Though Maja is not an immigrant herself, the fact that she is a Muslim revert has put her target of abuse.
Only this week she was assaulted in broad daylight at a petrol station. She leaves her headscarf in the car when she goes to work or parent-teacher meetings for the sake of her son.
Fellow convert Maria Nagy, standing at the counter of the Asian goods shop she runs with her Pakistani husband in the multi-cultural eighth district of Budapest, has had similar experiences.
“We feel the hate. On the tram, ticket controllers hassle me all the time because I wear the scarf, if I go to a restaurant people stare at me,” the 30-year-old said.
Though both women does not represent the 40,000-strong minority community, they give an indication that discrimination and race hate are on the rise.
The referendum is about whether Hungary will accept one of the European Union’s main responses to the continent’s migrant crisis, that of sharing refugees around the bloc via mandatory quotas.
Prime Minister Viktor Orban is backing a “No” vote and is almost certain to win, inflaming tensions with his western European partners which have heavily criticised his hardline anti-migrant nationalism.
Ignoring this, his government has plastered lampposts and billboards nationwide with posters linking immigration — which Orban calls “poison” — with terrorism and crime.
Hate on the Rise
The politicians’ anti-immigrants rhetoric has further soured the ugly atmosphere against Muslims.
“The coded message is that migrants are Muslims are terrorists or criminals.

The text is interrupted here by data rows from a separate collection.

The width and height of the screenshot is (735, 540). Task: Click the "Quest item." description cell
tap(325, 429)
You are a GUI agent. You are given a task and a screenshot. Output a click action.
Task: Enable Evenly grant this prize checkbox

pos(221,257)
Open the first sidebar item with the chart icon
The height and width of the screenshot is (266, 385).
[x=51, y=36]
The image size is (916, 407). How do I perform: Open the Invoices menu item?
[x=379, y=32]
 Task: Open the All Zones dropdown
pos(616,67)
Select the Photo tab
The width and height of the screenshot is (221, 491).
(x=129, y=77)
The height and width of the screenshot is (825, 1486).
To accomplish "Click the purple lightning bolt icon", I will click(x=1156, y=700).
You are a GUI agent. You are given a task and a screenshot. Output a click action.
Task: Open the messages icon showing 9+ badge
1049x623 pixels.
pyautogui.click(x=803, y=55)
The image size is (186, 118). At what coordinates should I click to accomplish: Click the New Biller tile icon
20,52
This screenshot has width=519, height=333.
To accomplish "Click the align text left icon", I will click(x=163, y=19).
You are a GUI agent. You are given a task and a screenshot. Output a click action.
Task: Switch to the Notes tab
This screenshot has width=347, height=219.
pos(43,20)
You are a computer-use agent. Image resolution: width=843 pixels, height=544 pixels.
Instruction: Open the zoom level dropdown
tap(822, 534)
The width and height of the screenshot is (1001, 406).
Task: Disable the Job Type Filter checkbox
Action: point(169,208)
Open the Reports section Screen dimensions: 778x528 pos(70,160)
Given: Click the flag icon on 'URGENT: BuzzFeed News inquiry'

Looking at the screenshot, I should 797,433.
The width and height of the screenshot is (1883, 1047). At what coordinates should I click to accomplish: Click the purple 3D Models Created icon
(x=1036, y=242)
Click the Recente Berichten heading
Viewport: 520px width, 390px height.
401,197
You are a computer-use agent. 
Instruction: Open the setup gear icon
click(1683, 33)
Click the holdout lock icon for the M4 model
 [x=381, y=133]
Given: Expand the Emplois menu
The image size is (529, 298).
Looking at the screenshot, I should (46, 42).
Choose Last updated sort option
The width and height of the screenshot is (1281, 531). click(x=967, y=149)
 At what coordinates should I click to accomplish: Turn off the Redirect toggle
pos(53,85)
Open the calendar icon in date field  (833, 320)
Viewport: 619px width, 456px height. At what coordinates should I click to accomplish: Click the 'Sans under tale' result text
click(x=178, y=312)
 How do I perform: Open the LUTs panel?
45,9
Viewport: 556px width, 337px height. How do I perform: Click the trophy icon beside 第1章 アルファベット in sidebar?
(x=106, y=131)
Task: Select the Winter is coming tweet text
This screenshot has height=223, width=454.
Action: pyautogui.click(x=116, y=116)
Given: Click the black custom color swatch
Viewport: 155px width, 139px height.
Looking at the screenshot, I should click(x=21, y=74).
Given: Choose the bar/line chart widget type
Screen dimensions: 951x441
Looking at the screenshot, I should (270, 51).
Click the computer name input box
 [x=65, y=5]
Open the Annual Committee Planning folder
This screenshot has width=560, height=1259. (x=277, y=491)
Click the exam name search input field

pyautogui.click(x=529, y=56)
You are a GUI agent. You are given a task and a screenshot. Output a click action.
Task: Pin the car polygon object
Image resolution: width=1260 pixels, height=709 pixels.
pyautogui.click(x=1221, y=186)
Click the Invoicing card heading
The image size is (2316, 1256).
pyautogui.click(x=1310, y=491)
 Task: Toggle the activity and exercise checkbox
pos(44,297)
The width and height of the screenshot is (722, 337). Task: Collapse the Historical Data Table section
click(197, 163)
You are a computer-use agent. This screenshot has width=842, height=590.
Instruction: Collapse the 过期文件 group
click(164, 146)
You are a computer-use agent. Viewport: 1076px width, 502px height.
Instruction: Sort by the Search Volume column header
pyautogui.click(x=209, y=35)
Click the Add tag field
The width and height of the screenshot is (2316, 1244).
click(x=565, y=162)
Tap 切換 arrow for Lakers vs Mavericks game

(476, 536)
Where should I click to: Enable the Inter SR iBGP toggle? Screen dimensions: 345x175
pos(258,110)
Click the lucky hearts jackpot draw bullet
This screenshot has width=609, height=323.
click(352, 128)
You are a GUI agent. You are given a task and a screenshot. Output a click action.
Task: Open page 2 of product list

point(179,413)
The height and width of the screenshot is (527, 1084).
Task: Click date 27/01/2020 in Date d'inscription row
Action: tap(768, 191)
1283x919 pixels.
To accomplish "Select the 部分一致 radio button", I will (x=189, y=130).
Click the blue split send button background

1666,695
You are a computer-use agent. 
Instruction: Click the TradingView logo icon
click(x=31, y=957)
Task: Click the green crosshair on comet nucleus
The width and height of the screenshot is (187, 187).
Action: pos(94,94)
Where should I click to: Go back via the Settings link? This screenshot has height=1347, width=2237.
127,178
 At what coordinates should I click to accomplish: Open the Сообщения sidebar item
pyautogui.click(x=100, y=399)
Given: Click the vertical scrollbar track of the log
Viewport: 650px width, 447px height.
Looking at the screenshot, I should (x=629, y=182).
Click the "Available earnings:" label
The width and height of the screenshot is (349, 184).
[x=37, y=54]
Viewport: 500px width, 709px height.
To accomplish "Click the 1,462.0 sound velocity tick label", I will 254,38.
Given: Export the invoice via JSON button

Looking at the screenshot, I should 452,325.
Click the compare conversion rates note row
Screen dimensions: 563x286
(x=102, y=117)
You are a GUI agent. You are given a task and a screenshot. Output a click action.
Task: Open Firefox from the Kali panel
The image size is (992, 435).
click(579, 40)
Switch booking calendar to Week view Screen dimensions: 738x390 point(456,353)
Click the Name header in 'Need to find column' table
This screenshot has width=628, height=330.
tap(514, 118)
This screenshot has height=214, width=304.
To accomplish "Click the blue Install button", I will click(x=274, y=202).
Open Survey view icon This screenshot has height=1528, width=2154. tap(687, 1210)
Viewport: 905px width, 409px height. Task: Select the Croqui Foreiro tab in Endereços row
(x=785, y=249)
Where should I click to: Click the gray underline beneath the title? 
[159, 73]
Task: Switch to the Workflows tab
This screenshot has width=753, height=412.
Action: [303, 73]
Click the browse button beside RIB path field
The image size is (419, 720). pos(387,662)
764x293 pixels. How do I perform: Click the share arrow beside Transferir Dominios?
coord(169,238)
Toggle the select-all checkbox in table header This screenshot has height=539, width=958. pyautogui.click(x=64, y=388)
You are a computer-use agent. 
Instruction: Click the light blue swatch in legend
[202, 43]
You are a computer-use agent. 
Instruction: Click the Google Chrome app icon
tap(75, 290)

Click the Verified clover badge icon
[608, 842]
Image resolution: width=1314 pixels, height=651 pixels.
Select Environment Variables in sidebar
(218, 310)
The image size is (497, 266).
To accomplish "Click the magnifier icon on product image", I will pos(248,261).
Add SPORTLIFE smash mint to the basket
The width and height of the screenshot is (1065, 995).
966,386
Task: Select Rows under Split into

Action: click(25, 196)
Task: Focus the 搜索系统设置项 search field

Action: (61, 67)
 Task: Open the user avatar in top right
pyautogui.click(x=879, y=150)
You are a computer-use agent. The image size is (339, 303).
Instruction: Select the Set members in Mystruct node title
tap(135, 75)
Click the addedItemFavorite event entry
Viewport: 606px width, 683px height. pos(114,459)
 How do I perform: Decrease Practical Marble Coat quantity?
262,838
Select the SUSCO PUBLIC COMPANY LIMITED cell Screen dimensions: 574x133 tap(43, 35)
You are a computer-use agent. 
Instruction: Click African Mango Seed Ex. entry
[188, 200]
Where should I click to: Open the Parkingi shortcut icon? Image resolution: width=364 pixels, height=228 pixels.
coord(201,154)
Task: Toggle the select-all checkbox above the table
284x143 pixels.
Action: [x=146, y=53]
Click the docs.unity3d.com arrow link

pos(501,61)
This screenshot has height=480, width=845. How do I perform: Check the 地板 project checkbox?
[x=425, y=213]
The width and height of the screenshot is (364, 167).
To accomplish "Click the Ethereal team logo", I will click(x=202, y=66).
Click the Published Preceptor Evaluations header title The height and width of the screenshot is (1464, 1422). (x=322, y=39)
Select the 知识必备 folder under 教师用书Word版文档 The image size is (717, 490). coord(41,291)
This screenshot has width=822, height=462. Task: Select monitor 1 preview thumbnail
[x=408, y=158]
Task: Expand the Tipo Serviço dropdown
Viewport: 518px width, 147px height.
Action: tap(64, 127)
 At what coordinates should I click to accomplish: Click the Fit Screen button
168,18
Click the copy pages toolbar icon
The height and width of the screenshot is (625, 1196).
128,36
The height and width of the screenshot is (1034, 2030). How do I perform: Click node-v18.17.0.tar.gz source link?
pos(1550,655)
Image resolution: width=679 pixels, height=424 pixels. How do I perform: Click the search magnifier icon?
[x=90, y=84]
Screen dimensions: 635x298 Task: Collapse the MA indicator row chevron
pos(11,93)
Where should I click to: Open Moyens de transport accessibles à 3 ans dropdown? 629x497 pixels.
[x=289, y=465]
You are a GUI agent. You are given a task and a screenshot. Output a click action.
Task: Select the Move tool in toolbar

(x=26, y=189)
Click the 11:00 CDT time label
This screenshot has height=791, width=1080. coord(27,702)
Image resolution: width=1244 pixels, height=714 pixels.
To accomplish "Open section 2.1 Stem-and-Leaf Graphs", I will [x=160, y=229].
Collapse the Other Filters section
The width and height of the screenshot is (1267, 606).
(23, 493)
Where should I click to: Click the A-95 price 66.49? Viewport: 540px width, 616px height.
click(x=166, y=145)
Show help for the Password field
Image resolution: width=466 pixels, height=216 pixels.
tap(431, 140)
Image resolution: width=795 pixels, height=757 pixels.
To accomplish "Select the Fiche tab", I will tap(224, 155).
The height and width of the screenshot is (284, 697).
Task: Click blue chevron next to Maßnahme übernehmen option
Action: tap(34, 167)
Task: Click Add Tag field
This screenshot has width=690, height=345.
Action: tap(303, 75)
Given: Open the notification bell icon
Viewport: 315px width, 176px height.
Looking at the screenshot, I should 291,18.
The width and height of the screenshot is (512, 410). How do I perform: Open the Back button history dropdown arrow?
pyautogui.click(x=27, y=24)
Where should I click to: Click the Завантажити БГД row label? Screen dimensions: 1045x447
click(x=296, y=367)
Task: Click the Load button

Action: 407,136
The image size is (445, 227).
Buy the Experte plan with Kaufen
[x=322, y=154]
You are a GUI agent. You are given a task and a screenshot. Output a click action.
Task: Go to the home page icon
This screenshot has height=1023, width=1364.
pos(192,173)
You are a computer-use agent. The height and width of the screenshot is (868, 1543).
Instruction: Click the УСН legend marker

Also state media keeps putting out stories about anything a Muslim has done or is alleged to have done somewhere,” Zoltan Bolek, another convert and head of Hungary’s oldest Muslim group, the Hungarian Islamic Community set up in 1990, told AFP.
Last week, he sent a letter to Orban appealing for physical protection for mosques has gone unanswered so far.
“This is the situation where we have reached, people’s souls have been poisoned,” Bolek said.
Portraying himself as the defender of Christian Europe against Islamization, Orban says the EU has no right to “redraw Europe’s cultural and religious identity”.
Zoltan Sulok, the softly-spoken president of Organization of Muslims in Hungary, the larger of the two main religious groups, said that many in the community are children and grandchildren of 1980s immigrants, not new arrivals.
“They speak Hungarian, supported Hungary in the European football championships, what should they think if someone now tells them ‘Go Home’?” he said.
“Until now we lived quite peacefully, because we were not a political issue. But now we started to be,” he said. He even likens the situation to the 1930s, with migrants “dehumanized” by politicians and the media.
“It’s a very dangerous game that politicians are playing,” he said.